Published online by Cambridge University Press: 11 May 2017
‘Pelagian and Popish opinions’: William Barrett
While those who wished for further reform did not have everything their own way, Cambridge was unquestionably in the grip of a self-consciously godly group. This group shared a commitment to a reformed orthodoxy that was tolerant of some variety of expression and they all hated Rome and all her works. They longed for a greater purity of faith and looked to continental reformed theologians like Calvin, Beza and Zanchius for guidance. Whatever their differences of opinion they fixed their attention on the doctrines of assurance and perseverance. Theology was not just an academic discipline for them, it was the study of how we might be saved, and the first concern of the faithful. It mattered to them fundamentally to know their place in God's scheme of things and they craved certainty. A man like Lancelot Andrewes, who suggested a different stress and a different practice, was unusual and isolated. Cambridge knew what orthodoxy was and the arbiters of opinion were confident. Then, on 29 April 1595, William Barrett, the chaplain of Caius, put the cat among the pigeons.
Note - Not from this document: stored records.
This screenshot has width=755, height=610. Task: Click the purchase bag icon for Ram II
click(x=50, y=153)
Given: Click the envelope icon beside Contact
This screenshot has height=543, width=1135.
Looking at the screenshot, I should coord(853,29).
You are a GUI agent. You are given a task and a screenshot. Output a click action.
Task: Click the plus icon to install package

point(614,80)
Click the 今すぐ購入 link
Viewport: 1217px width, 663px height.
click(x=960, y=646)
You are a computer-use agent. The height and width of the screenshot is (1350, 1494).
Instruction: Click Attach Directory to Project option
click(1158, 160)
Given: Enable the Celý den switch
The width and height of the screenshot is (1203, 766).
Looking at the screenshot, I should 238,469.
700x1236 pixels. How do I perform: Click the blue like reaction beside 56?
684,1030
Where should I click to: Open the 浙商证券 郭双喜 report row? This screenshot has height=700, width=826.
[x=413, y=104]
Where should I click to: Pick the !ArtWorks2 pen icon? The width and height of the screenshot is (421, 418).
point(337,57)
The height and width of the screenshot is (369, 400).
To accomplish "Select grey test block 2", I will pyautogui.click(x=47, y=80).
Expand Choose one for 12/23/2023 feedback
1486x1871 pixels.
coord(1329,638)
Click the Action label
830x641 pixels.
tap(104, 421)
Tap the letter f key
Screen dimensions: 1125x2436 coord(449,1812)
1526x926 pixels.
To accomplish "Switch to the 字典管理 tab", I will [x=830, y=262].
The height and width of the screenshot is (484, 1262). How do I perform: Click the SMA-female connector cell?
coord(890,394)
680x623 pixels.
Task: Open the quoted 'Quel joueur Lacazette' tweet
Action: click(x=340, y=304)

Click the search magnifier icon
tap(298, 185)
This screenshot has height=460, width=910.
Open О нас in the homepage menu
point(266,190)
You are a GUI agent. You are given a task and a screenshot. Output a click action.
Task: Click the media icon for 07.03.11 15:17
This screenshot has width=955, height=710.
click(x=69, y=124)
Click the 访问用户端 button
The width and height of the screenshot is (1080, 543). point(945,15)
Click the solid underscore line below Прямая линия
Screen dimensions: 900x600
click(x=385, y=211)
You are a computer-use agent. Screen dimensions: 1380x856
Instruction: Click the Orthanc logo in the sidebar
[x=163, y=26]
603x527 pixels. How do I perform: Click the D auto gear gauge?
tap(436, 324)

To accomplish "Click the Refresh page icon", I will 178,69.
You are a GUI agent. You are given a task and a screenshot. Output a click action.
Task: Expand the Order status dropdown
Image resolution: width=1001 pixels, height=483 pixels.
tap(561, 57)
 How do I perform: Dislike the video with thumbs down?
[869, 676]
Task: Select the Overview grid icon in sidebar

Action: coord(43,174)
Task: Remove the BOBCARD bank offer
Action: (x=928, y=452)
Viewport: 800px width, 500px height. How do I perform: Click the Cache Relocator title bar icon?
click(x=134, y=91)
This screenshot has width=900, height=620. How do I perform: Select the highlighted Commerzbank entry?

Barrett's fame rests on a sermon preached in Great St Mary's. The sermon was an attack on the doctrine of assurance. Assurance teaches that God's decrees are sure and transparent. If God elects you to salvation it is no secret, you can know that you are elect and rejoice. Barrett argued that no one could be certain of ‘the time to come’ and that salvation and reprobation rested not upon solid and secure divine decrees but on the more fickle foundations of human holiness or sinfulness, sin being ‘the true, proper and first cause of reprobation’. The idea that the elect could be confident of their status was characterised by Barrett as both proud and impious. He pressed the point, recognising that if no one could be certain of their election, no one could be sure that their sins were forgiven. Forgiveness, he argued, was an article of faith, but not something ‘belonging to this man nor to that man’. There was no secure and superior faith.
Thus far the preacher had merely provided a vigorous critique of the prevailing theological conversation. Rashly, Barrett then heaped insult on injury by accusing Calvin of arrogance and by attacking Peter Martyr, Beza, Zanchius, Junius and others, describing them as ‘Calvinists’.